Valores da família e da vida.
A recomendação é do arcebispo de Vitória, Dom Luiz Mancilha Vilela. “A humanidade está cada vez mais sujeitas a decisões erradas e chegará um tempo em que os dias atuais serão muito criticados. A ‘coisificação’ da vida será condenada como um mal dos nossos tempos”.
Não acredite em promessas mirabolantes.
Para o procurador do MPES, Adonias Zam, é importante que o eleitor esteja atento ao teor das propostas apresentadas. “O perfil do candidato também merece atenção. Como ele é, como se relaciona no meio em que vive, se é casado e cuida da família”, acrescentou Zam.

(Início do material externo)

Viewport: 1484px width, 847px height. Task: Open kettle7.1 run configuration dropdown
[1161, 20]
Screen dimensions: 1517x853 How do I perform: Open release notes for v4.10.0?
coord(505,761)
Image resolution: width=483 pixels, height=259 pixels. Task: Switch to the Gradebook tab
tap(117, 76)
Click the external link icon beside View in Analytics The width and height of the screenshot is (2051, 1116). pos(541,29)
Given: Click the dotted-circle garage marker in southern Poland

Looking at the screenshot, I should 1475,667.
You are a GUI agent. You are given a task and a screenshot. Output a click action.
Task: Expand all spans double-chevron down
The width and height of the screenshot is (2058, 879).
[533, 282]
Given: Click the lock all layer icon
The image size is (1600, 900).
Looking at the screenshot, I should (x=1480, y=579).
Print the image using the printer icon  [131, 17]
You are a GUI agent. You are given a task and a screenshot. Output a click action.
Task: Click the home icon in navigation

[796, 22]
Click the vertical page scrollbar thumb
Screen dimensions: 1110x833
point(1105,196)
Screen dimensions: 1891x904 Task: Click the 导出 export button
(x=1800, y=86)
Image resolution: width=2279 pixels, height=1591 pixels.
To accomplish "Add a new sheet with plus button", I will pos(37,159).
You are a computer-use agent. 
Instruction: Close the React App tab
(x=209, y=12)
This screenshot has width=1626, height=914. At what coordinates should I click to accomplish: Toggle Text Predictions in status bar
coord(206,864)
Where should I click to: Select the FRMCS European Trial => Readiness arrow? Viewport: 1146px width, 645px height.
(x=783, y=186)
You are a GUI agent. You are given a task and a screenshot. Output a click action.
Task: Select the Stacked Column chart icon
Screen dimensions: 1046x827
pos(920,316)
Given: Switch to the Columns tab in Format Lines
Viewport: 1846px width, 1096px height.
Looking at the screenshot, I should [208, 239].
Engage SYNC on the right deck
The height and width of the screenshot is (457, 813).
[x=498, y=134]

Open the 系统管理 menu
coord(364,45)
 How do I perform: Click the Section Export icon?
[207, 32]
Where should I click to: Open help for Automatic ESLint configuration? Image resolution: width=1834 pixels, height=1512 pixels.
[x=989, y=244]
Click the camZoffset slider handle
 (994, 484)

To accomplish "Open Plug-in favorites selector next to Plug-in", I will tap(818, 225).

Verifique a equipe do candidato.
“A equipe, os partidos, os pactos que cercam o candidato merecem atenção especial. São essas pessoas que depois vão gerenciar as ações do governo”, recomendou o diretor-geral da ONG Transparência Capixaba, Rafael Simões.
Atenção a pequenos detalhes do dia a dia.
A dica do advogado Délio Prates, da OAB, é ilustrativa: “Quem fura fila, risca a porta do elevador do prédio, fuma em lugar proibido e para em fila dupla não tem como ser um bom político”, alertou.
Se o candidato se curva a decisões sem diálogo, não vote.
Dom Luiz Mancilha Vilela evoca os cristãos a observar o comportamento do candidato dentro do partido. “Se os valores do partido são outros, mas ele está convicto de sua fé, ele tem que ser ‘uma pedra no sapato’ da sigla, tentando avançar”.
Ficha Limpa.
Para o procurador Adonias Zam, a confirmação de um passado idôneo pode ser uma premissa à boa atuação parlamentar. “Partimos da ideia de que todos os candidatos que permanecerem na disputa têm a ficha limpa. Então, o eleitor deve ter a preocupação de checar as informações. Buscar na internet pode ser uma boa alternativa”, propôs o membro do MPES.
Deputado não faz obra.
”O máximo que um deputado faz é sugerir determinada obra ao orçamento do Estado. Outro ponto a ser notado é se existe dinheiro para aquele projeto”, indicou o professor Rafael Simões, da Transparência Capixaba.
Gastos.
Um parlamentar ganha R$ 12,3 mil. A dica do advogado Délio Prates é observar a evolução dos bens dos candidatos à reeleição. “Se ele tinha um carro popular e de repente passa a ter um carro de luxo, algo pode estar errado”.
Consciência.
O arcebispo de Vitória recomenda cautela e atenção na escolha do candidato. “É errado se curvar ao que se contrapõem às próprias convicções”.
Não deixe de votar.
“O eleitor tem que saber o que quer com o voto”. O procurador Adonias Zam recomenda que o eleitor não anule nem vote em branco.